Hello, David Shane speaking about the proposed ban on conversion therapy. I did send a letter, with Steven Roskos, to council about the proposal a couple months ago, which I won’t repeat here, but the core point made by that letter, which will also be illustrated by the one additional story I want to share today, is that bans on conversion therapy often effectively function as rules that require counselors to only affirm any gender identity claim a patient might make, and that there are already, today, many stories from individuals who say they were harmed or harmed themselves through physical transition as a result of such uncritical counseling. There is therefore abundant evidence that such bans result in increased harm to some individuals.
So much more you could say – I thought I would just read one more extended quotation, this from an article published anonymously in The Federalist on April 16 titled “Feminist, Pro-Gay Mother of Trans Child Critiques Bans on ‘Conversion Therapy’” – it is worth reading in its entirety, but let me just quote part of it:
“When my daughter came out as transgender, I wanted to find a therapist who could help her sort out what her gender dysphoria meant. Was she transgender, or was she ashamed of same-sex attraction, reacting to trauma, wanting respect, uncomfortable with feminine stereotypes, or had she internalized hate for women’s bodies?
[That list at the end there is because many individuals who now *formerly* identified as transgender would identify one of those as the real issue they were dealing with, which they and often their therapist misidentified as a gender identity issue.]
“I quickly discovered that it is nearly impossible to find therapists who do this kind of work. If a girl presents as transgender today, the vast majority of therapists will immediately affirm the girl’s declared gender identity and ask her what steps she would like to take toward transition. I interviewed at least a dozen therapists in search of one who could help my daughter examine her feelings and motivations. I finally resorted to paying out-of-pocket for my daughter to talk online to a therapist who lives in another state. I know I am not alone. I belong to an online support group of nearly 1,500 parents of gender dysphoric youth. Finding therapists who provide standard mental health therapy rather than automatic affirmation is a frustration for most of us.
[And then, especially relevant to the city ordinance.]
“The goal of anti-conversion therapy bills is to ban mental health therapists from using conversion therapy with minors. I am afraid these bills will have a chilling effect on therapists’ ability to help girls who say they are transgender. What the general public does not understand is that standard mental health therapy is now considered conversion therapy when practiced with gender-dysphoric youth.
[And then, a bit later…]
“My daughter has appreciated the opportunity to think deeply about what her feelings mean and whether transition would be a helpful thing for her. Yet activists who believe in an affirmation-only approach are filing complaints to her therapist’s licensing board, claiming the therapist is practicing conversion therapy.”

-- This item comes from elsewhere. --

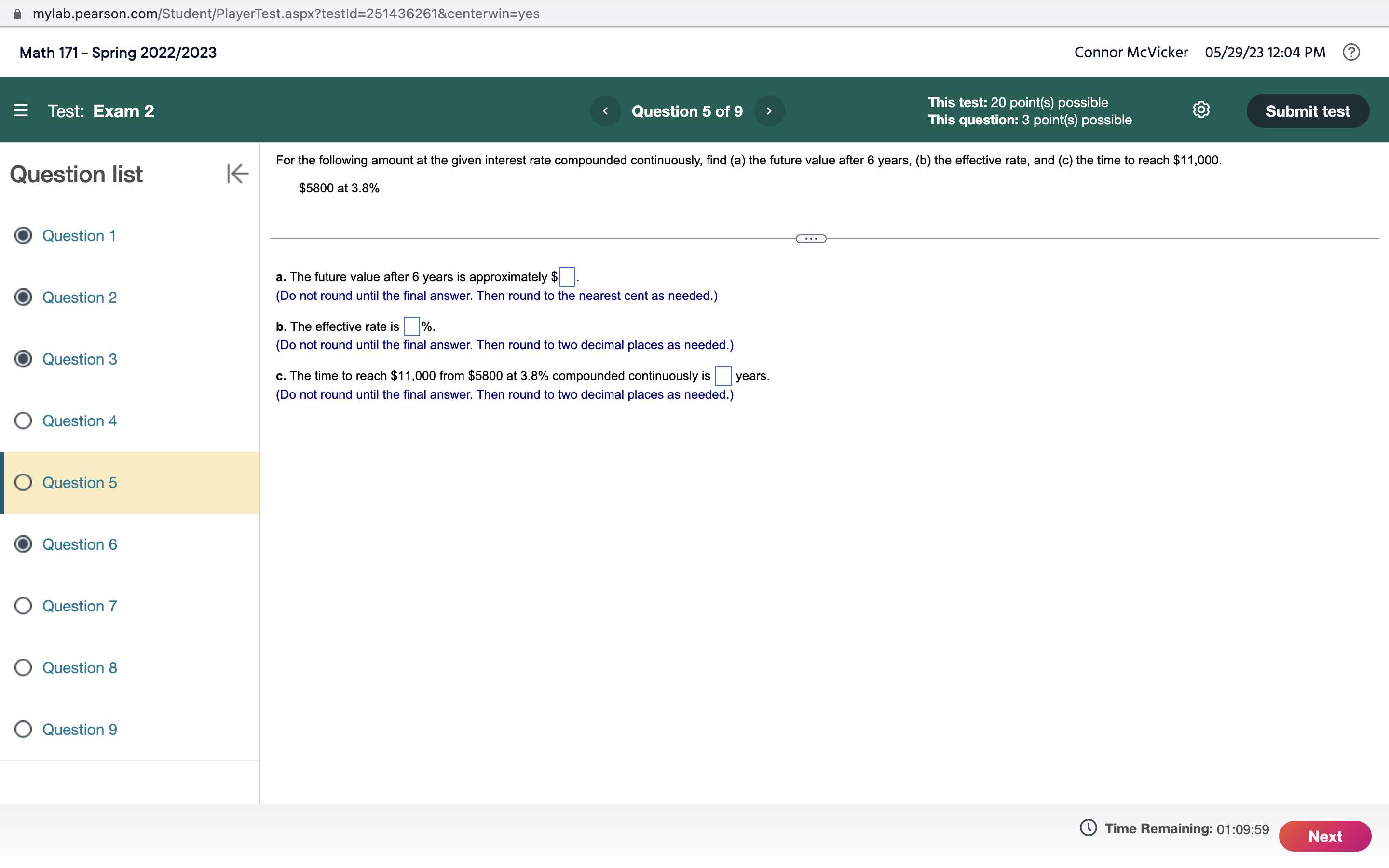Open the test settings gear icon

The city council should not make the mistake of conflating what are at least two distinct ideas. If you dial back the clock ten years there are few people who would defend what was traditionally called “conversion therapy” as regards sexual orientation. But there are MANY people, most of them with pretty progressive politics by my observation actually, trying to raise the alarm *today* as regards the uncritical and harmful counseling for gender identity that is being encouraged by modern bans on conversion therapy. The city should not incentivize this harm. Thank you.